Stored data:
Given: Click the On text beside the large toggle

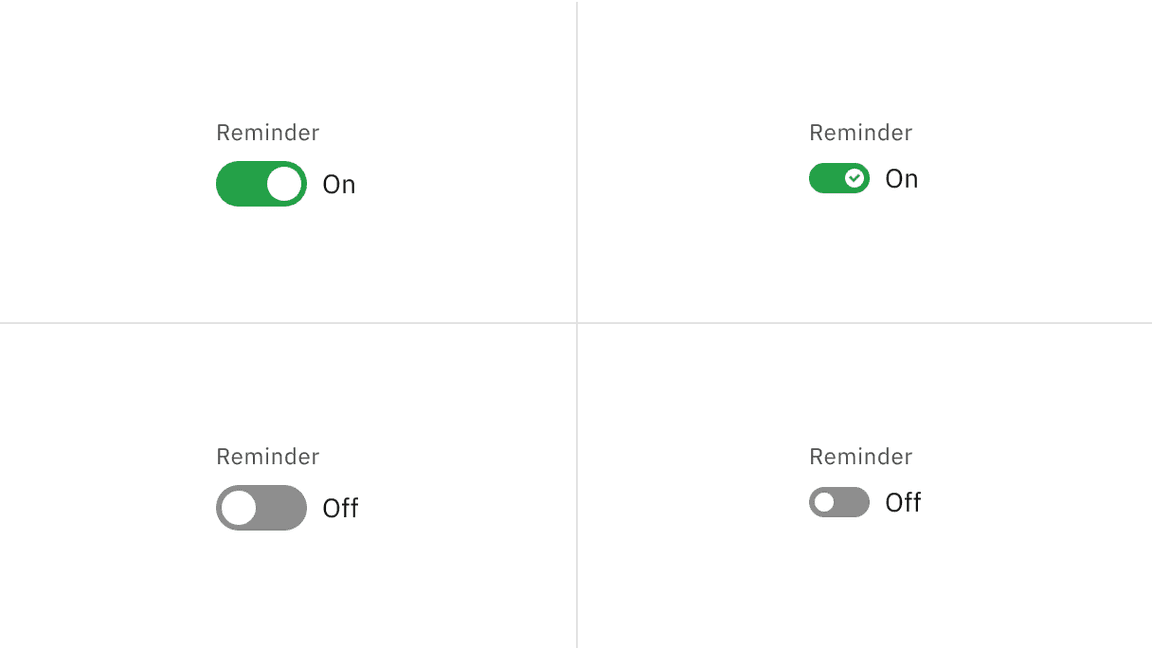Looking at the screenshot, I should [339, 184].
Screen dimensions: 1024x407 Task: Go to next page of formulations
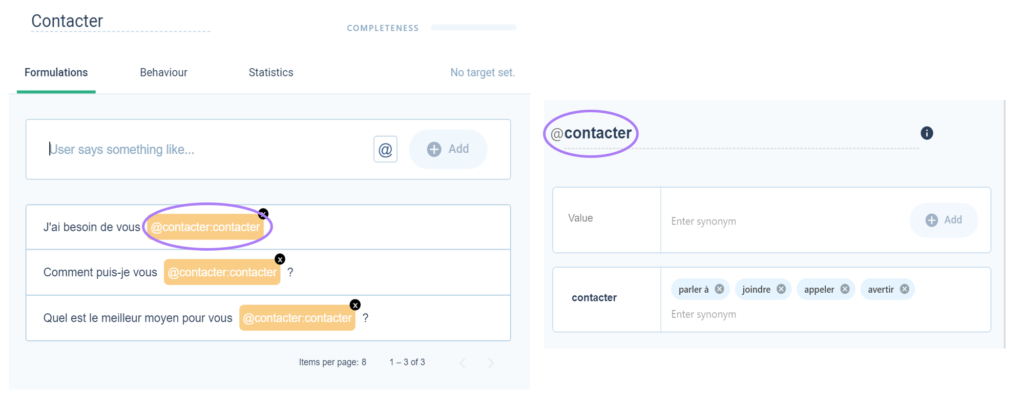[491, 363]
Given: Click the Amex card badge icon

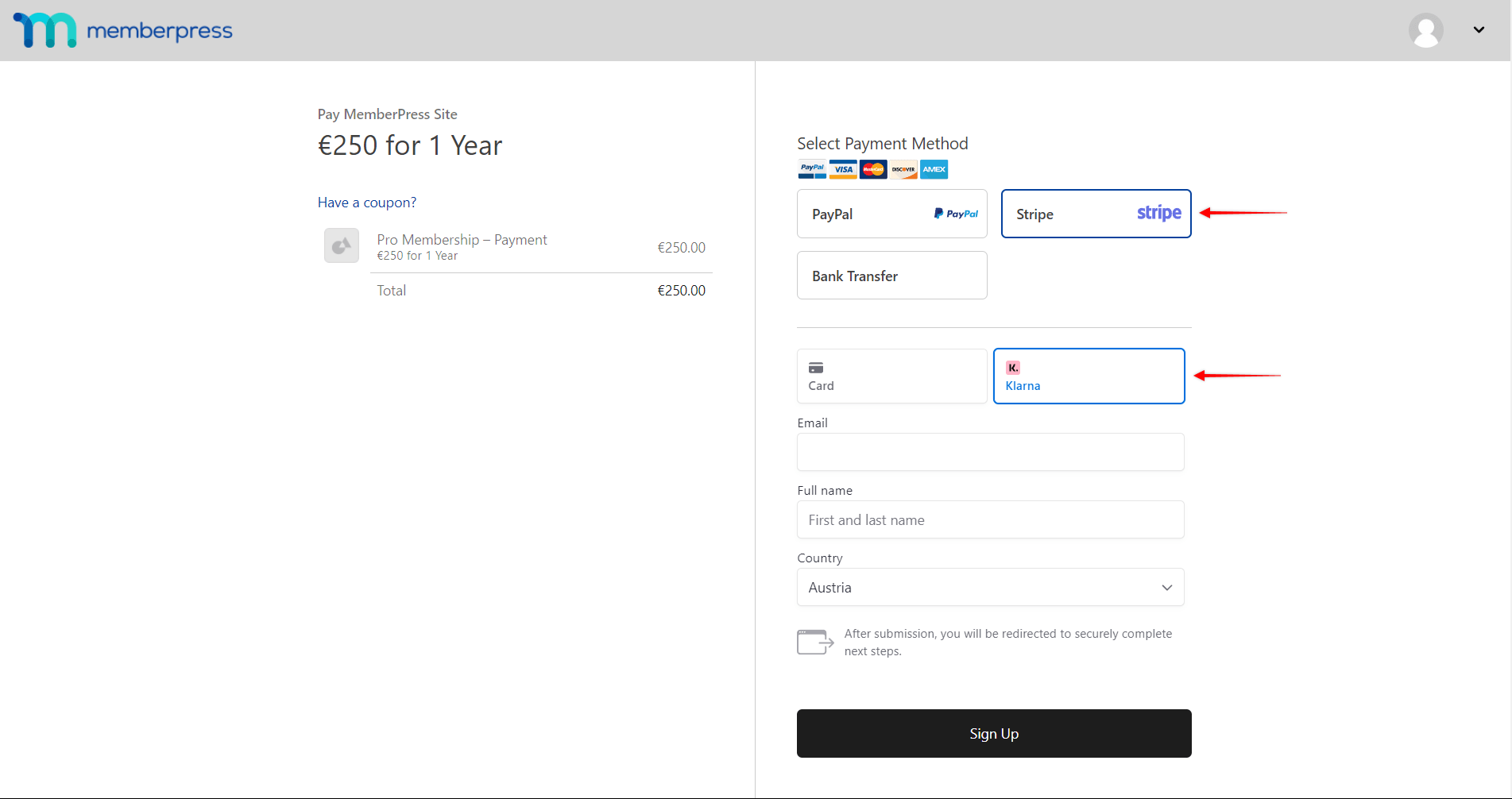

Problem description
Copy out only the lines from the one containing "Screen dimensions: 1024x407" to the end of the entries, unchanged. Drop the pictures.

Reply
Screen dimensions: 1024x407 Task: Go to next page of formulations
[491, 363]
Given: Click the Amex card badge icon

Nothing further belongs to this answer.